It’s true—the mother stated that her son never repaid a $20,000 loan and deducted it from his inheritance

On: August 27, 2025 5:34 AM
It's true—the mother stated that her son never repaid a $20,000 loan and deducted it from his inheritance

What would you do if your mother deducted a debt you owe her from the inheritance you are supposed to receive? This is what happened to a person in the United States, as reported by Market Watch. After asking his mother for a loan of $20,000, of which he could only pay back $5,000, leaving a remaining debt of $15,000. Now, when the time for the inheritance has come, each one was supposed to receive $146,000. The surprise is that from his share, he only received $126,000, seeing the debt deducted.

It is now that the affected person wants to claim that he did pay back $5,000 and demands that his mother’s 2022 tax return be amended. Furthermore, he mentions that his sister, the lawyer who has handled all the procedures related to their mother’s inheritance, is angry with him and very hurt by what he is proposing. Given the characteristics of the loan and the years that have passed, the Internal Revenue Service (IRS) considers this loan as a gift, since he also did not charge interest on it, which should have been declared as a deduction for bad debt, as indicated by Turbo Tax.

The affected party claims that he is living in a nursing home, and that he has health problems and difficulties paying for his Medicare insurance, so he needs the amount to be collected from the inheritance to be increased by $5,000. However, the response from the media is that his request makes no sense, and that he should be more concerned about resolving his family situation than his financial one, which has no further developments.

Loan application

The media outlet Market Watch has reported on the inquiry from an individual who explains the family and financial drama he is facing and is asking for help. He is a man residing in the United States who received a loan of $20,000 from his mother in 1996 to buy a house. He managed to pay back $5,000, leaving $15,000 remaining, which he could never afford to repay.

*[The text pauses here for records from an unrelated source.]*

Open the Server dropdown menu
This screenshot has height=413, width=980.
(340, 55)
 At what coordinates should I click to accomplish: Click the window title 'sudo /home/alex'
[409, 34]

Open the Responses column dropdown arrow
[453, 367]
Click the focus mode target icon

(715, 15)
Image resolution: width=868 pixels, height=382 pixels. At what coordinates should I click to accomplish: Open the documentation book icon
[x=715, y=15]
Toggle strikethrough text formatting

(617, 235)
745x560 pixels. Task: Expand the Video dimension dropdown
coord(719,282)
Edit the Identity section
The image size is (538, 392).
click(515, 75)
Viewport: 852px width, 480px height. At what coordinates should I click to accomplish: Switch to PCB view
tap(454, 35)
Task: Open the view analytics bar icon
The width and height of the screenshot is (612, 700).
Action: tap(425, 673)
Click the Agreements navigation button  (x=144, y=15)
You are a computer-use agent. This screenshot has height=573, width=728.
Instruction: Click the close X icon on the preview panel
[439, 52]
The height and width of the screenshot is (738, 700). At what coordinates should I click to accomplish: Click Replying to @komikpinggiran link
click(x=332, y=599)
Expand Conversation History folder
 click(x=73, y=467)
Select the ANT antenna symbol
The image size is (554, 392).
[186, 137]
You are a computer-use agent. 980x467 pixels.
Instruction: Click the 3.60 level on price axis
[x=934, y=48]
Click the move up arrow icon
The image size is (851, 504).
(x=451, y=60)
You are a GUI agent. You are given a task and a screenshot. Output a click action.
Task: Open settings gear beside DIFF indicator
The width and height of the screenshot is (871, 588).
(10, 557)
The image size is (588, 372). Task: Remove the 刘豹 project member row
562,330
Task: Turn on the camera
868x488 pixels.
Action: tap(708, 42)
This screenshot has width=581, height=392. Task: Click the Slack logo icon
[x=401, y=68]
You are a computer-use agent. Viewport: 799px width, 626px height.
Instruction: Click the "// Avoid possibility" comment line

Because of this, his mother, before passing away, stated in her will that the $20,000 owed would be deducted at the time he received his inheritance. When the time came, the inheritance was divided, with each sibling receiving $146,000. However, this individual, at his mother’s express request, was only entitled to $126,000, which took him by surprise.

What is happening now?

The affected person has stated that he is in a somewhat vulnerable situation, as he lives in a residence, has health problems, and can barely afford his Medicare insurance. In light of this situation, he has asked his sister (his mother’s lawyer) and the media for help in considering the $5,000 that he did return to his mother, and that it should be added to the amount received in the inheritance.

This has not only caused anger on the part of his sister, but it also has a much larger financial background. At the time his mother realized that she would never recover the money, she should have declared it as lost money, as a bad debt. On the other hand, since his mother did not charge him interest, the Internal Revenue Service (IRS) interprets it as a gift and not a loan, which also should have been declared.

How is the inquiry resolved?

The affected person requests that their mother’s 2022 statement be modified to add the $5,000 that was indeed paid. However, both experts and those from the medium where they consulted advise them to stick with the amount received and resolve the issues with their family, as financially, their request has no merit.